It is tough to have the architecture right, and it is tougher to measure its complexity. Grady Booch explains why metrics fail.
Assuming that one can even calculate the complexity of a system’s architecture, what value should you expect in that number? Simply knowing that system A has complexity X versus system B (or a different implementation of A) has complexity Y may be a fascinating curiosity, but then what? Does one try to do something (refactor the architecture) to optimize the value of the metric? Possibly, but the danger, of course, is that one may end up optimizing that number but at no material value to the use or economics of the system, or even worse, at the cost destroying some other important aspect of the system.
Of course, comparing architectures of two different software systems cannot yield much value, and trying to measure their complexities will give only false results. The complexity of an architecture is not technical, it is about the system, its subsystems and their interaction. An architecture has to be considered in a context to think about the complexity. That will bring out the necessary elements, that act as soul of the system, in the architecture. Only numbers do not do justice to highligh either the pros or cons of the selected architecture. Like in simplicity, perception is going to factor into complexity. That is one of the reasons, like Booch has mentioned
I can “feel” that one system or implementation is more or less complex than another, but I can’t empirically defend that feeling in many cases.

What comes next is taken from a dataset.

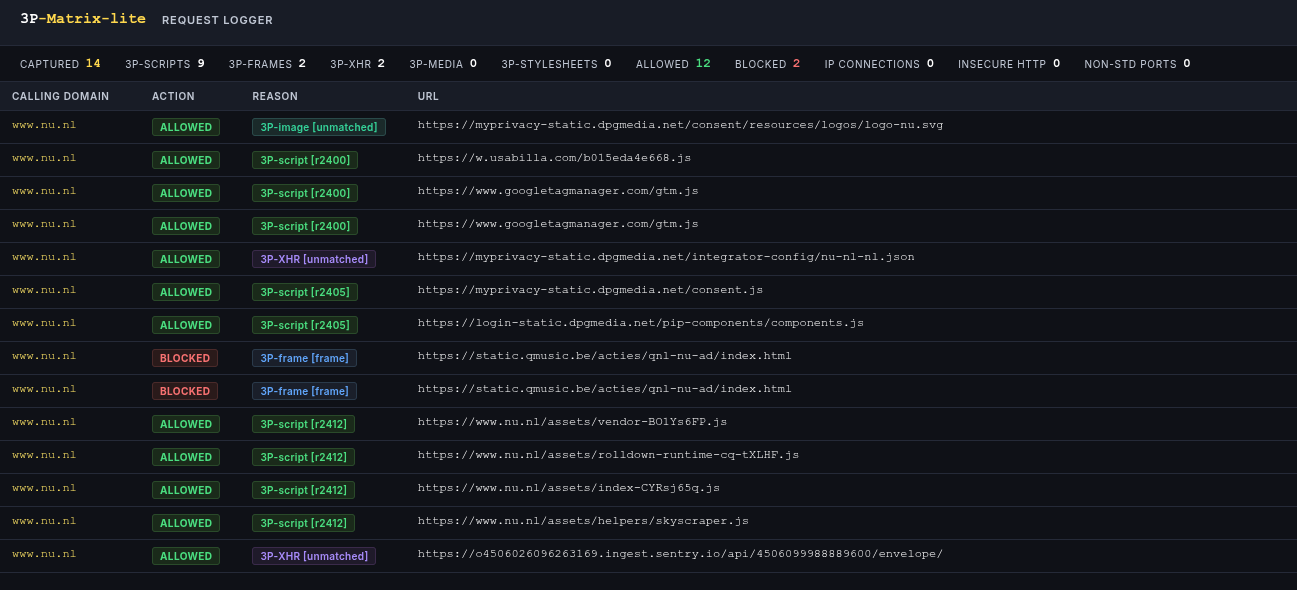Click ALLOWED badge for logo-nu.svg row
Image resolution: width=1297 pixels, height=590 pixels.
coord(186,127)
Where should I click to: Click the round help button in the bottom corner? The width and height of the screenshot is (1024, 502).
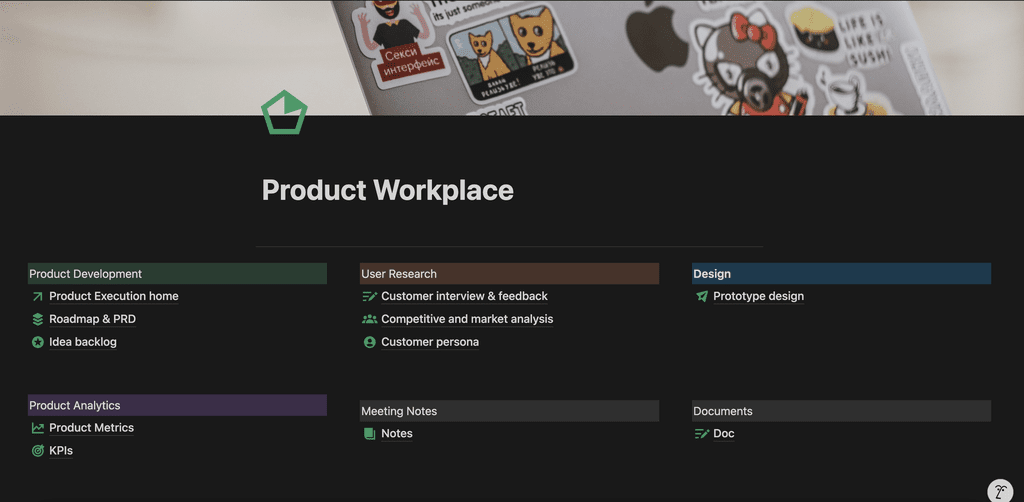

I for one think that metrics, wherever they are used, can only be indications. They themselves cannot represent the topic under consideration. I think it makes a lot of difference when we try to define the environment along with the metrics. For example, answers to complex for whom, when and how can provide lot of information. There cannot be any empirical measures or explanations for complexity.

February 16th, 2007 at 9:51 am
Hmm, interesting, but I think you may be too dismissive of these metrics. It’s true, it’s very hard to come up with a metric for a design. By definition design is an ill defined problem, but we do have subjects like aesthetics which nonetheless try (and often succeed) in providing fairly strong indicators of what makes a ‘good design’.
In the world of software, I would argue that any system that implements the same functionality with less code is bound to be better. It’s Occam’s Razor, nothing new. And I don’t mean this in an ‘obfuscated’ code way, where you squeeze every whitespace character to reduce ‘complexity’. Rather, a good architecture accomplishes a well defined goal in a concise manner. 37Signals is a good example, they do an excellent job on their products, and they have great architecture – their problems are well defined and well executed.
February 16th, 2007 at 3:36 pm
Ilya, I agree with you that metrics are useful in some cases. However, only the metrics by themselves might not give the whole picture. For example, less code can be better. However, does less code mean simple code? What if comprehensible code is what is more warranted. Also, a lot of times the architecture is bound by other factors like necessity to use existing resources. I think measures should include these factors along with the metrics.
February 17th, 2007 at 11:00 am
Abhijit, that’s true, but I think you could also argue that for a non-trivial system your choice of tools/languages is going to be domain specific anyway. So if you’re building an ‘expert’ system which needs to search and infer from a large database of rules/facts, a prolog (like) language is an obvious choice.
In part, your application defines your tools. But even then, I think the value of a ‘tool’ is often overrated. You often come across an irate ‘x’ language supporter – “x is the best language, etc.” The problem with this approach is that these people often confuse the tool with the ends. A language is supposed to facilitate your problem solving, not do it for you.